-- Start Entries --

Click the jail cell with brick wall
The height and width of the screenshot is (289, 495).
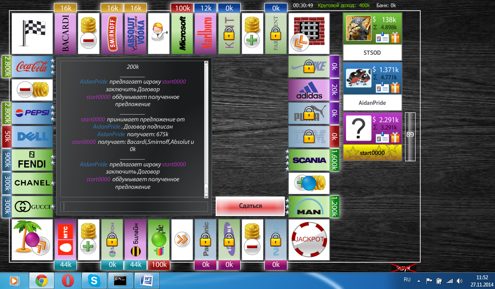click(x=309, y=34)
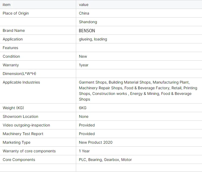The height and width of the screenshot is (172, 202).
Task: Click the 'China' value cell
Action: [139, 13]
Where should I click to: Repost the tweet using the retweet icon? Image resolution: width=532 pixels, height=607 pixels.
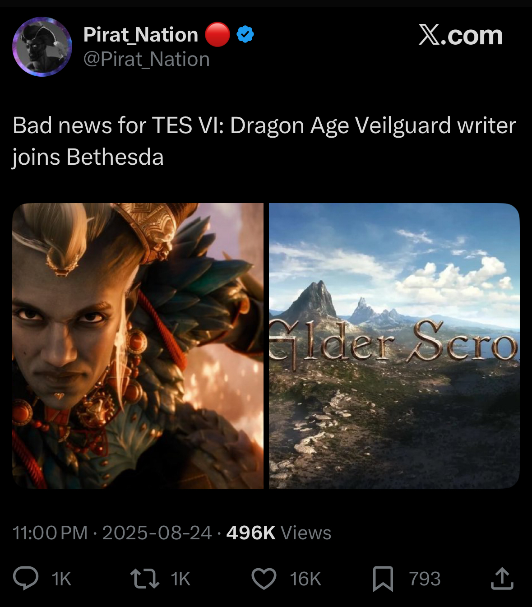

-- End Entries --

Work required: Can you rewrite the rows above as a numbered list with no blank lines, leaving the pictures out of your answer?

The output:
1. Click the jail cell with brick wall
2. The height and width of the screenshot is (289, 495).
3. click(x=309, y=34)
4. The height and width of the screenshot is (172, 202).
5. Task: Click the 'China' value cell
6. Action: [139, 13]
7. Where should I click to: Repost the tweet using the retweet icon? Image resolution: width=532 pixels, height=607 pixels.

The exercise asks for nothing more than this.